Linux Foundation Training (LiFT) Scholarships are back! Since 2011, The Linux Foundation has awarded over 100 scholarships for more than $220,000 in training and certification to deserving individuals around the world who would otherwise be unable to afford it. This year the foundation is giving out 500 scholarships to help aspiring open source professionals.

[Source: Linux Foundation Training]

How open-source must navigate success and conflict to survive

At the Open Source Summit in San Diego last summer, a representative from the Cloud Native Computing Foundation enthusiastically declared that open-source was entering its “golden age.” This raises two questions: What will that “golden age” look like, and how will open-source deal with its success? The evidence for open-source popularity is hard to dispute. Whether it’s the purchase of Red Hat Inc. by IBM Corp. for $34 billion in 2018 or surveys that show that at least 85% of businesses are using open-source software in some form, open-source has entered the mainstream enterprise world.

However, success can also breed conflict with existing business models. In the electrical world, this clash is often called “impedance,” a measure of the opposition to the flow of alternating current through a circuit. For one prominent member of the open-source community, handling “impedance” in the form of conflict between legacy infrastructure and new technologies will be a key part of the open-source future.

[Source: SiliconANGLE]

Debian Linux readies an anti-coronavirus hack-a-thon

Open-source programmers and engineers have been working on a wide variety of projects to beat coronavirus. These range from hospital management programs to speeding up drug development to building inexpensive ventilators. Now, Debian Linux, one of the oldest and largest Linux distribution communities, is throwing its programming resources behind a hack-a-thon trying to beat COVID-19.

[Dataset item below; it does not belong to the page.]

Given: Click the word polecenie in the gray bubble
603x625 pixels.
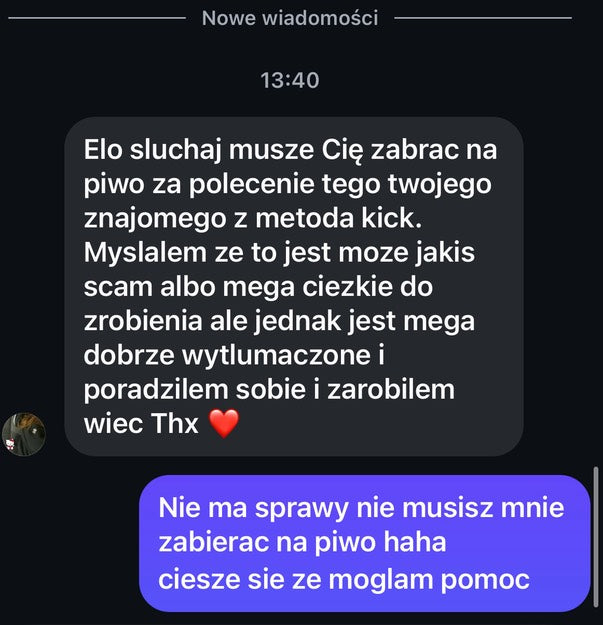Looking at the screenshot, I should (x=251, y=185).
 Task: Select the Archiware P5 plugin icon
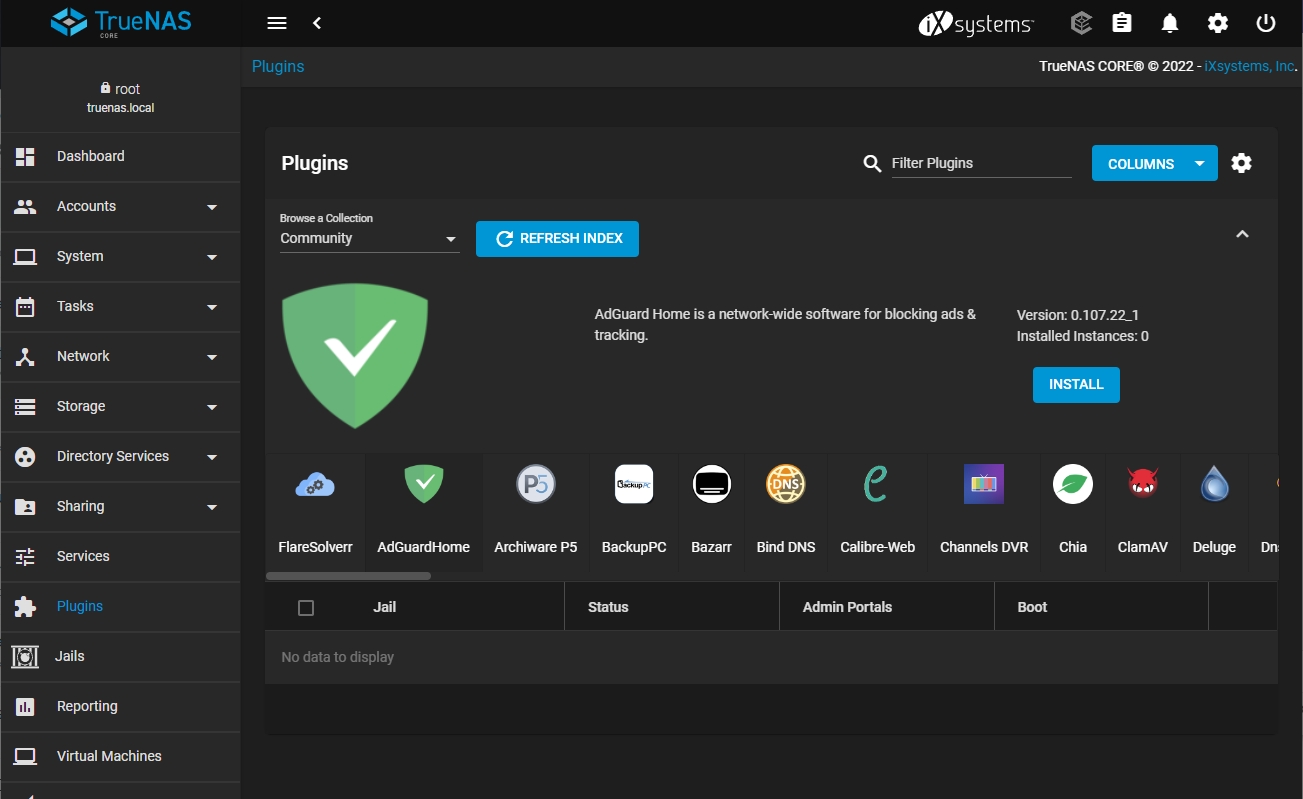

The Debian Med team is inviting programmers to a virtual COVID-19 Biohackathon from April 5-11, 2020. The Debian Med team wants your help in improving free and open-source biomedical software programs, tools and libraries.

[Source: ZDNet]

Huawei open-sources MindSpore, a framework for AI app development

Huawei this week announced that MindSpore, a framework for AI app development the company detailed in August 2019, is now available in open source on GitHub and Gitee. The lightweight suite is akin to Google’s TensorFlow and Facebook’s PyTorch, and it scales across devices, edge, and cloud environments, ostensibly lowering the barrier to entry for developers looking to imbue apps with AI.

MindSpore, which has the backing of partners like the University of Edinburgh, Peking University, Imperial College London, and robotics startup Milvus, runs atop processors, graphics cards, and dedicated neural processing units like those in Huawei’s Ascend AI chips.

[Source: VentureBeat]

GitLab is open sourcing 18 features for the DevOps lifecycle

The DevOps tool GitLab offers paid and free versions, and now 18 additional features will be moved to the open source editions Core/Free. The developer community can contribute to the according issues and speed up the process—so now is the time to take a look and see which of the features you find most important.

Sid Sijbrandij, co-founder and CEO of GitLab Inc., has announced that 18 Gitlab features will move to the open source editions Core/Free.

So, let’s see what new features await open source users.

[Source: JAXenter]

DataStax launches Kubernetes operator for open source Cassandra database

Today, DataStax, the commercial company behind the open source Apache Cassandra project, announced an open source Kubernetes operator developed by the company to run a cloud native version of the database. When Sam Ramji, chief strategy officer at DataStax, came over from Google last year, the first thing he did was take the pulse of customers, partners and community members around Kubernetes and Cassandra, and they found there was surprisingly limited support.

While some companies had built Kubernetes support themselves, DataStax lacked one to call its own. Given that Kubernetes was born inside Google, and the company has widely embraced the notion of containerization in general, Ramji wanted there to be an operator specifically designed by the company to give customers a general starting point with Kubernetes.